Vienna The head of the FPÖ club, Herbert Kickl, is coming out of the confinement furious because of the law introduced by the government on “free tests”. The approach of the ÖVP and the Greens was “a bottomless cheek and an attack on basic democratic principles,” Kickl said in a broadcast on New Year’s Day. He called on Federal President Alexander Van der Bellen to “press the stop button and finally put an end to the continuing autocratic course of the ÖVP Chancellor”.

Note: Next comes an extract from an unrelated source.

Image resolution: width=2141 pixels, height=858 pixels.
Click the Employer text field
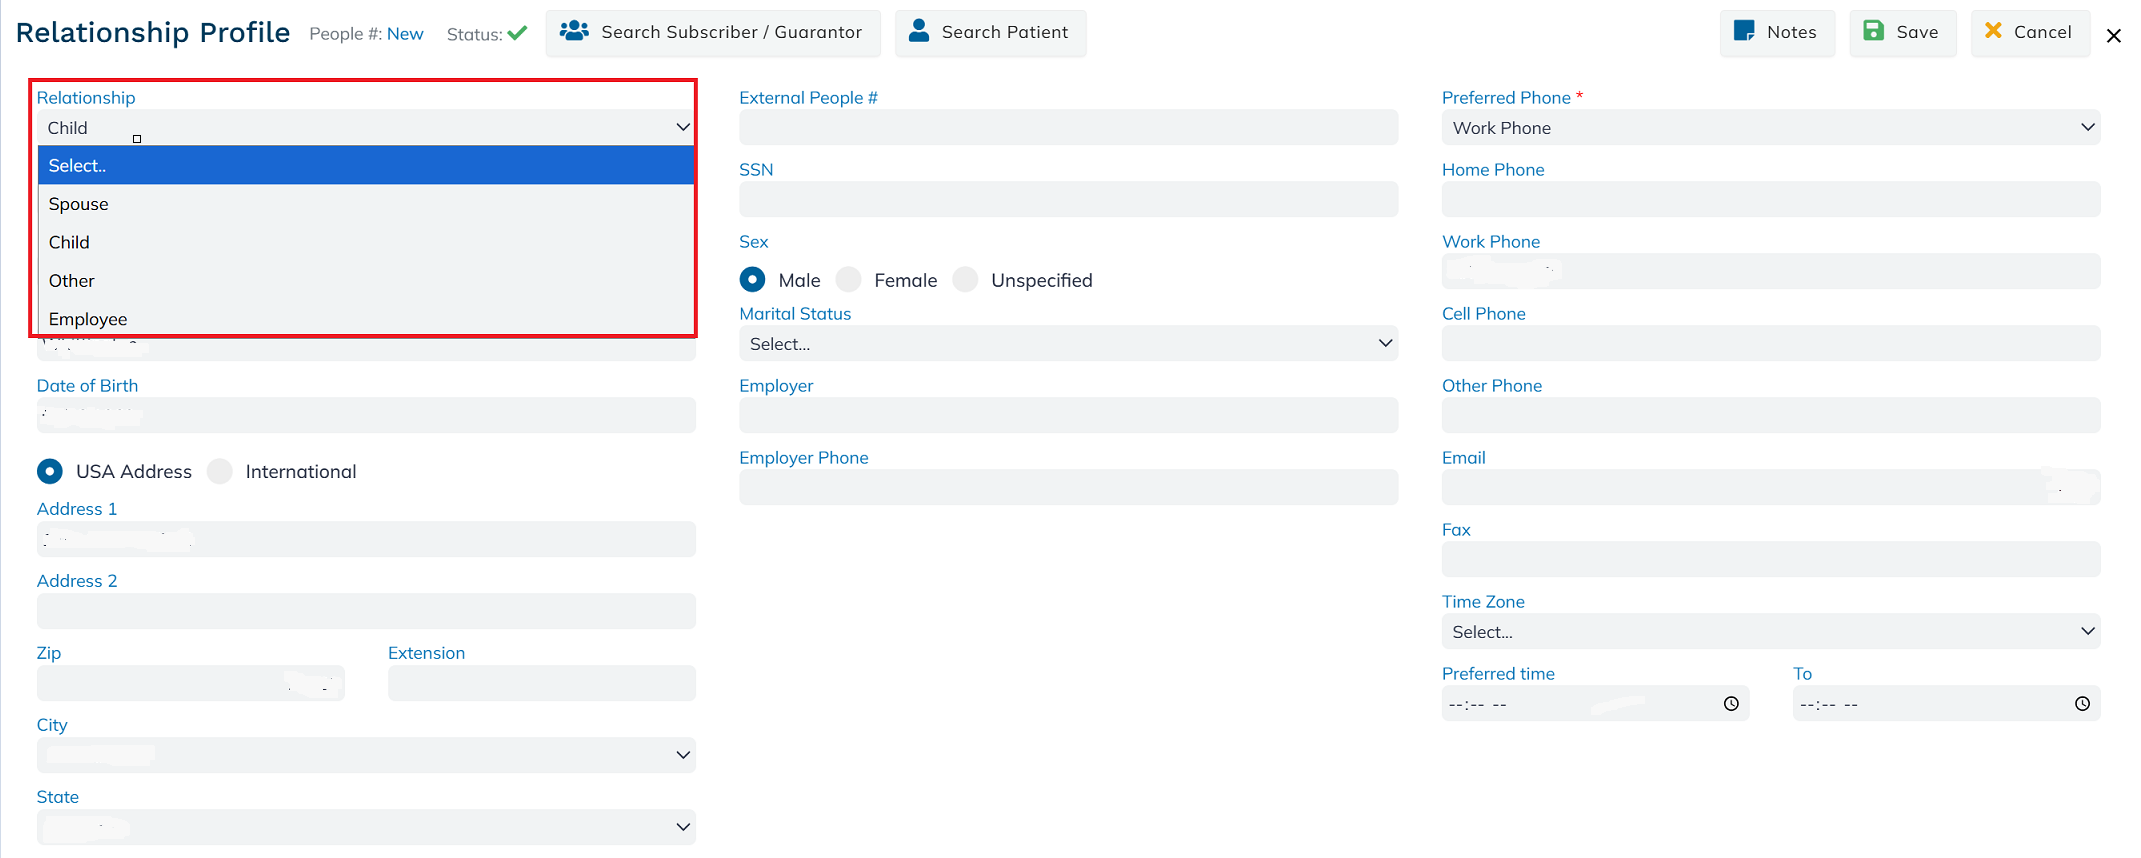coord(1068,416)
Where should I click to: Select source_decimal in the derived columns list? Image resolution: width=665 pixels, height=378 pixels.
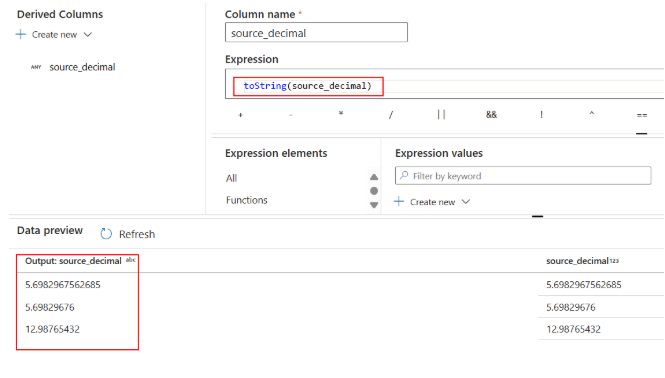tap(82, 67)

Yesterday, on the last day of 2020, the government introduced the law on the “freest possible” closure, the amendment to the Epidemic Law and the COVID-19 Measures Law is under review for January 3. The amendment allows people with a negative test and all those who have had crown disease in the past three months to be exempt from the exit restrictions.

Kickl: “Ambush” design

Kickl on Thursday criticized the ÖVP and the Greens “from an ambush” for their assessment a few hours before the end of the year. “Here the desperate-political power of democracy and parliament (Chancellor Sebastián, note) Kurz and (Health Minister Rudolf, note) Anschober have done a great job again,” said the opposition representative once again, without skimp on friendly words. With the short term until Sunday, the possibility of an in-depth discussion of the content is excluded from the beginning. Kickl called for an extension of the review period until January 15 and a health committee in the National Council with a mandatory expert hearing, in which constitutional and medical experts are invited and heard.

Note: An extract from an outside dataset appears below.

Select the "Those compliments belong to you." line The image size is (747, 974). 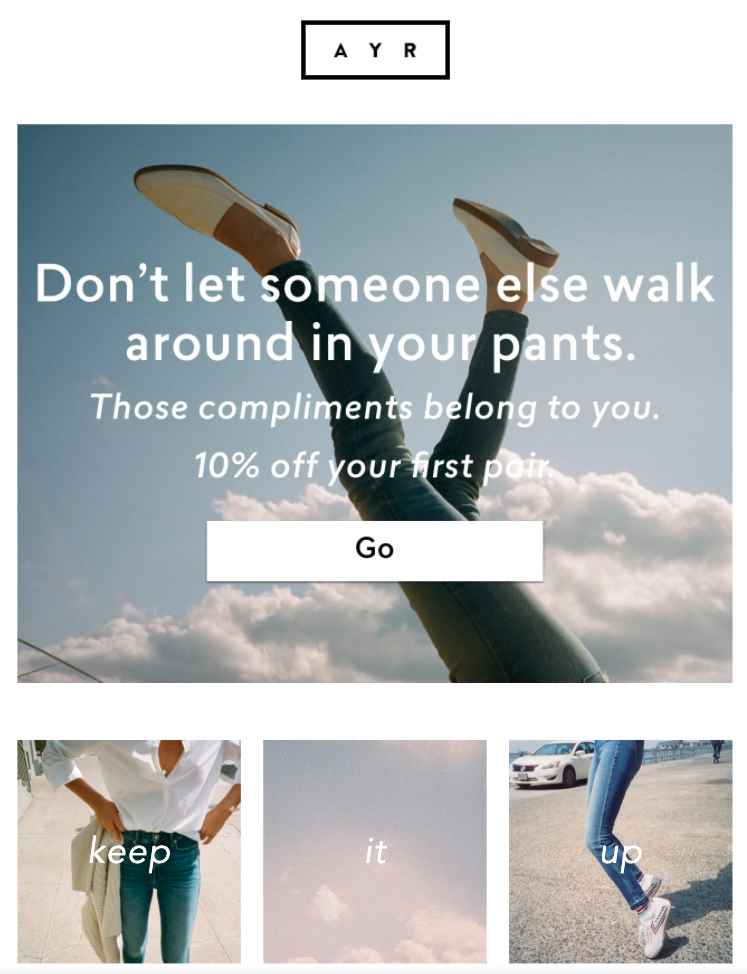pyautogui.click(x=374, y=408)
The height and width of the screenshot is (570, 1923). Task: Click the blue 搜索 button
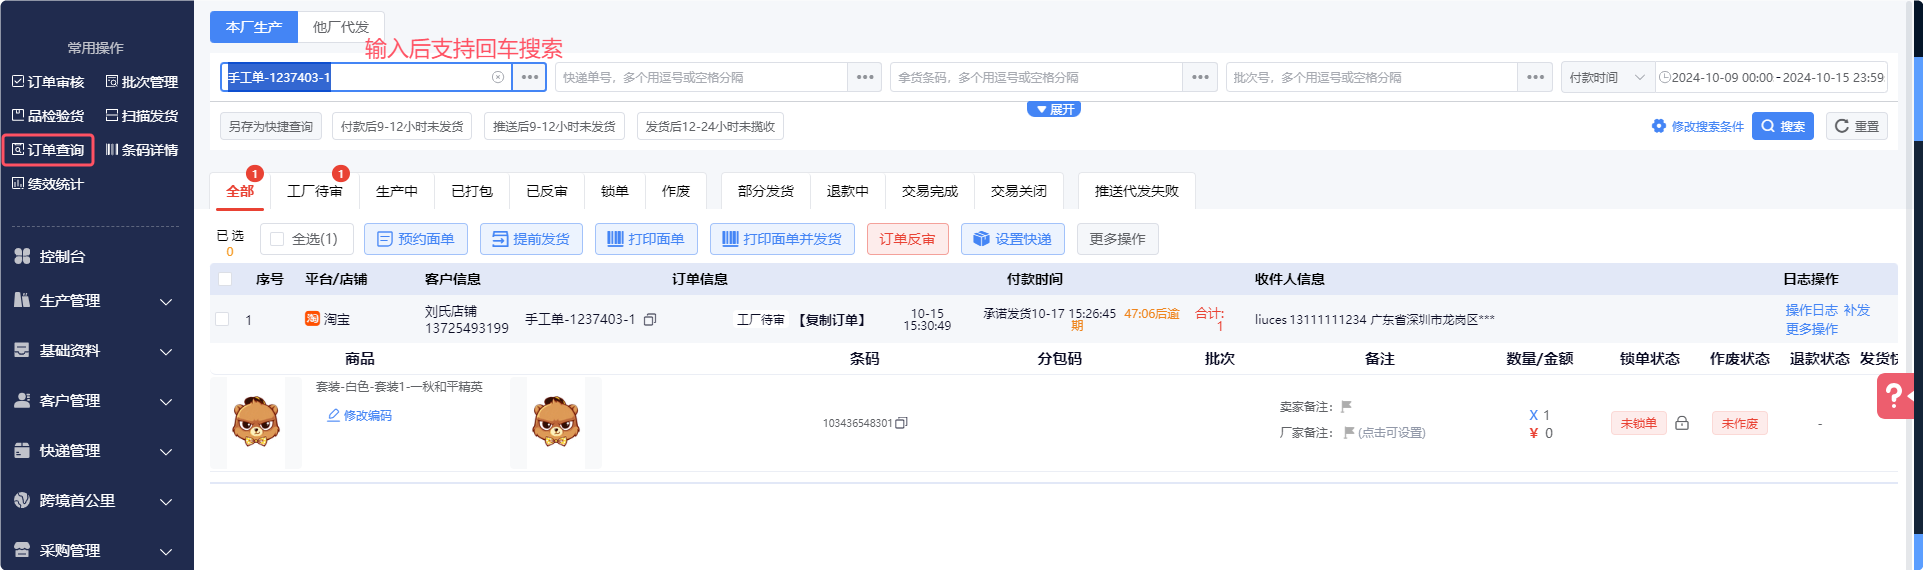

In terms of content, the draft is “the most massive usurpation of Austrian fundamental rights and freedoms to date,” Kickl emphasized. “It contradicts the principle of equality and the rule of law and violates the fundamental principles of the Austrian constitutional state,” he said. The “mandatory test” is “neither proportionate nor appropriate”. It even goes so far that private contacts can also depend on participation in the test. “Those who do not want to be tested can even be denied entry to public places. This can even result in permanent detention,” Kickl warned. Some parts of the measures are also not expressly limited in time and would therefore be permanent.